/bebopnet-code

Code for BebopNet: Deep Neural Models for Personalized Jazz Improvisations

Primary LanguagePythonMIT LicenseMIT

BebopNet

This repository contains PyTorch implementation and a trained model for our paper:

BebopNet: Deep Neural Models for Personalized Jazz Improvisations

Shunit Haviv Hakimi, Nadav Bhonker, Ran El-Yaniv Computer Science Department, Technion – Israel Institute of Technology

Published in Proceedings of 21st International Society of Music Information Retrieval Conference, ISMIR 2020

Listen to samples and find supplementary material here:
https://shunithaviv.github.io/bebopnet/


This repository includes:

  • Code for the complete pipeline for generating personalized jazz improvisations presented in our paper.
  • BebopNet: A trained model for generating jazz improvisations, trained on a dataset of Bebop giants.
  • XMLs and backing tracks for generating jazz improvisations on with BebopNet.

Run all scripts with bebopnet-code as root.
If you are only interested in generating improvisations, skip to step 2.


Step 0: Data Preparation

Collect the dataset from xml files into a network-friendly format and pickle it:

python jazz_rnn/0_data_prep/gather_data_from_xml.py
  • Place xml files in resources/dataset/train and resources/dataset/test:
└───resources
    └───dataset
        └───train
        |   └───artist11
        │   │   │   file111.xml
        │   │   │   file112.xml
        │   │   │   ...
        │   └───artist12
        │   │   │   file121.xml
        │   │   │   file122.xml
        │   │   │   ...
        │   │   ...
        └───test
            └───artist21
            │   │   file211.xml
            │   │   file212.xml
            │   │   ...
            └───artist22
            │   │   file221.xml
            │   │   file222.xml
            │   │   ...
            │   ...
  • Important parameters:
    • --xml_dir path to dataset folder.
    • --out_dir path to output pickles.
    • --labels_file keep empty (''). Usage explained in step 4.
    • --check_time_signature throws exception if time signature is not 4/4.
    • --no_eos True if you desire to train LSTM. For transformer training use defaults.
  • The script outputs 3 pickle files:
    • train.pkl training dataset.
    • val.pkl validation dataset.
    • converter_and_duration.pkl music converter (for example, information about duration decoding).

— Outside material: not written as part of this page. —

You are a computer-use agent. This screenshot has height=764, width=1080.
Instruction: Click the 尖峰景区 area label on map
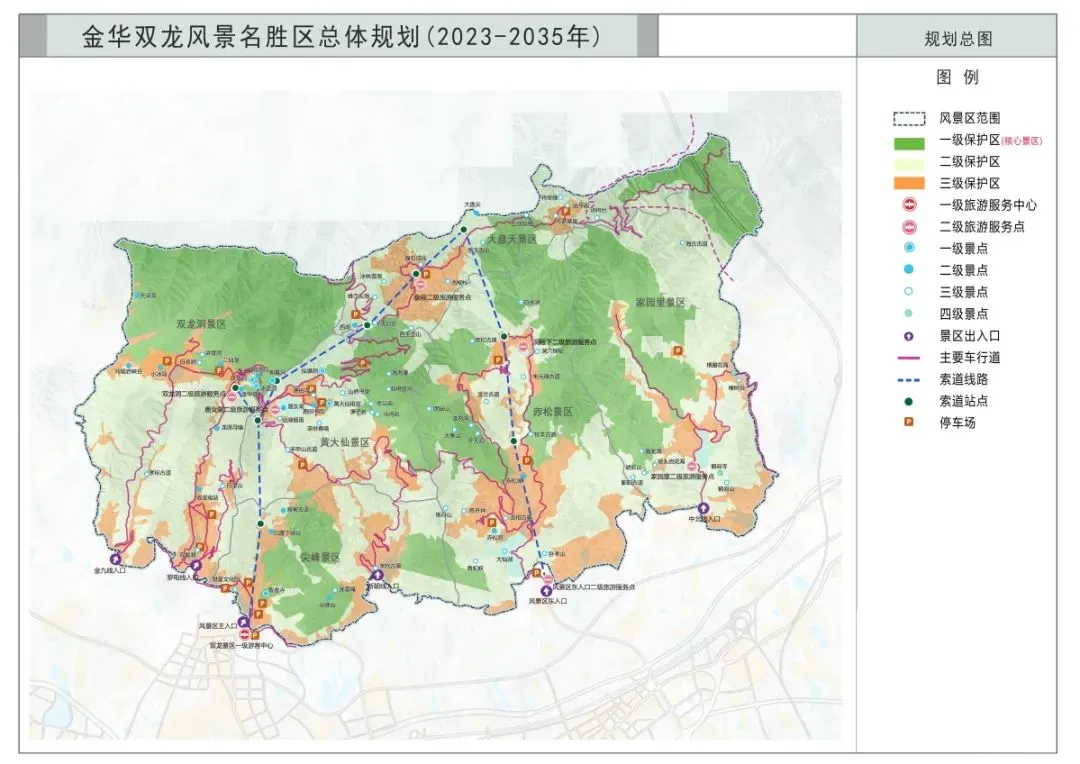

Step 1: Train BebopNet - Next-Note Prediction

LSTM Based BebopNet

Based on: pytorch/examples/word_language_model
Train a neural network to predict the next note of the dataset:

python jazz_rnn/B_next_note_prediction/train.py
  • Model is defined in jazz_rnn/B_next_note_prediction/model.py
  • Notice: step 0 should be run with --no_eos
  • Data and saving arguments:
    • --data-pkl path to the directory of the dataset and converter pickles.
    • --save-dir path for saving the trained model
  • Convergence graphs can be seen in an HTML file in save-dir.

Transformer Based BebopNet

Based on: transformer-xl
Train a neural network to predict the next note of the dataset:

python jazz_rnn/B_next_note_prediction/transformer/train.py --config path_to_yml
  • Model is defined in jazz_rnn/B_next_note_prediction/transformer/mem_transformer.py
  • Notice: step 0 should be run without --no_eos
  • Configurations should be placed in a designated yaml file.
    • --config path to ymk file with arguments (./configs/train_nnp.yml).
    • Data and saving arguments (to be defined in config file):
      • --data-pkl path to the directory of the dataset and converter pickles.
      • --work_dir path for saving the trained model
  • Convergence graphs can be seen using Tensorboard in work-dir.

Step 2: Generate samples with BebopNet

python jazz_rnn/B_next_not_prediction/generate_from_xml.py
  • If you wish to add a new song, please manually update jazz_rnn/B_next_not_prediction/generation_utils.py with the following details:
    • Paths to xml file of jazz standard (or any song) for BebopNet to improvise over.
    • Paths to mp3 files of backing track of the jazz standard. Notice its tempo should match the xml file.
    • Further details are explained in generation_utils.py. Also, take a look at set_args_by_song_name() in generate_from_xml.py. This is where the we use the defined dictionaries.
  • Song, model and saving arguments:
    • --song name of song to improvise over as defined in generation_utils.py
    • --model_dir path to directory of the model for generating improvisations
    • --checkpoint name of desired model (model.pt file)
    • --score_model keep empty (''). Usage explained in step 4. When None is specified, beam search is based on likelihood.
    • --save_dir path for saving the generated improvisation:
      • Notes in xml format
      • Improvisation with backing track in mp3 format
  • Search options:
    • --non-stochstic-search will trigger a greedy generation, choosing only the most probable note at each step.
    • --beam_search defines beam search depth units (notes, measures or None)
    • --beam_depth defines number of units as beam depth (Number of notes or measures as defined in beam_search)
    • --beam_width defined number of k options to choose after beam_depth steps.
  • --verbose flag will print details of xml to mp3 process for debugging process.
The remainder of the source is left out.